Word and element pointing lines
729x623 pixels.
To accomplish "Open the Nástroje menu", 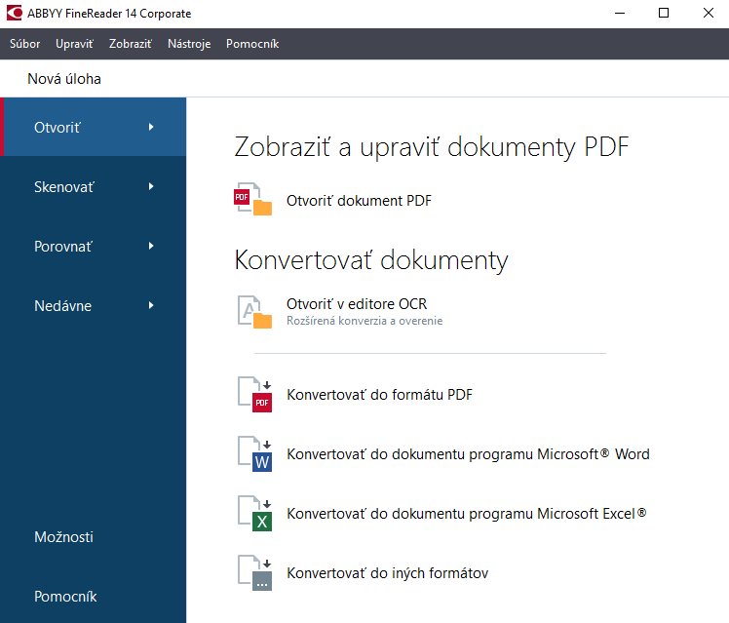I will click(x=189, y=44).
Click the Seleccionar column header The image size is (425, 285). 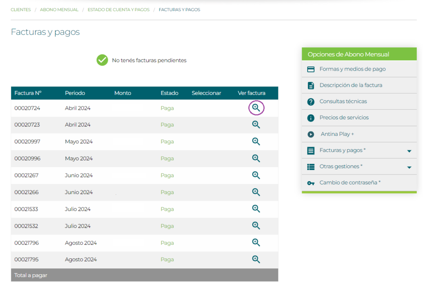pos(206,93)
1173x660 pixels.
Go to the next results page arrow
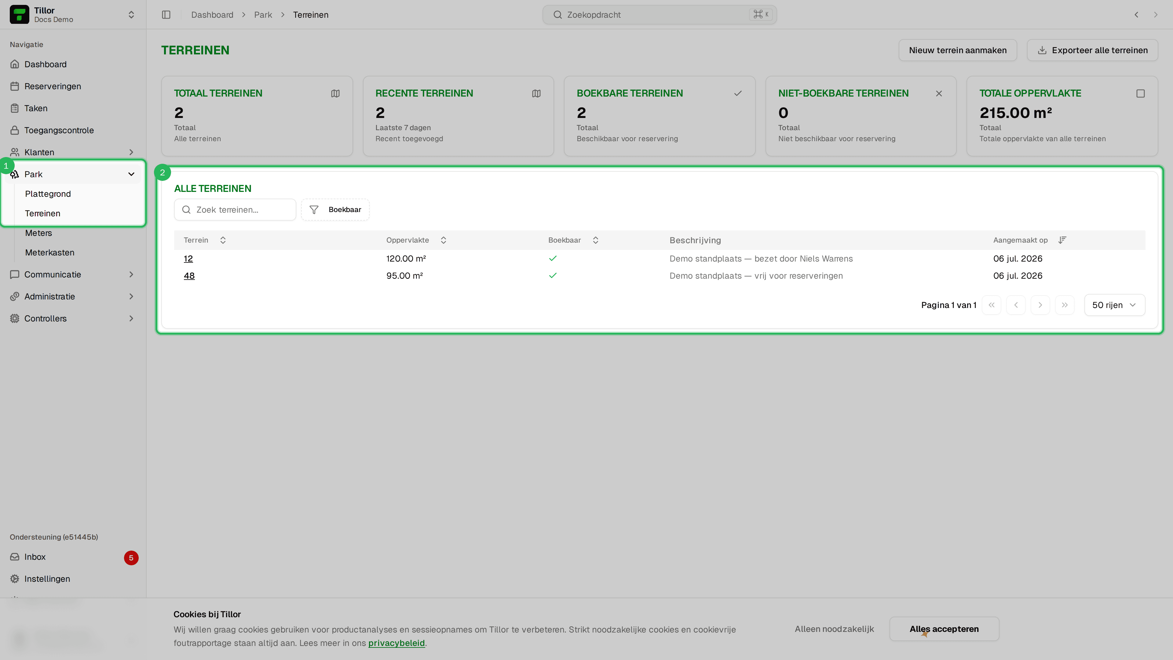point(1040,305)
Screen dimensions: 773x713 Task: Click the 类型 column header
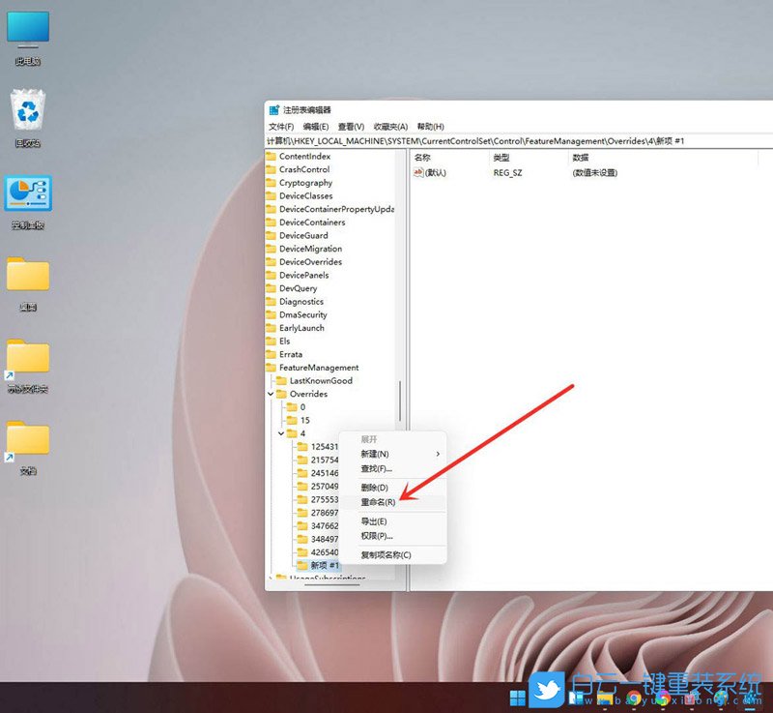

What you have to do:
Can you recast the lines as a JSON list of strings, one string per line and blank lines left out, beginning at the line that has "1173x660 pixels." and stopping after the last line? Leave the pictures out of the answer.

Response to the exercise:
[
  "1173x660 pixels.",
  "Go to the next results page arrow",
  "point(1040,305)",
  "Screen dimensions: 773x713 Task: Click the 类型 column header"
]